# WORK REQUIRED:
Return the following entries without any changes.

Rows showing where targets appear:
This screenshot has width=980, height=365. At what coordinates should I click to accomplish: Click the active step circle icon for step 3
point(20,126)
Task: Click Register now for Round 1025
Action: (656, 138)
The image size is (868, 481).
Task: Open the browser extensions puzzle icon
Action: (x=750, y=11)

# WORKED ANSWER:
This screenshot has width=980, height=365. At what coordinates should I click to accomplish: Click the active step circle icon for step 3
point(20,126)
Task: Click Register now for Round 1025
Action: (656, 138)
The image size is (868, 481).
Task: Open the browser extensions puzzle icon
Action: (x=750, y=11)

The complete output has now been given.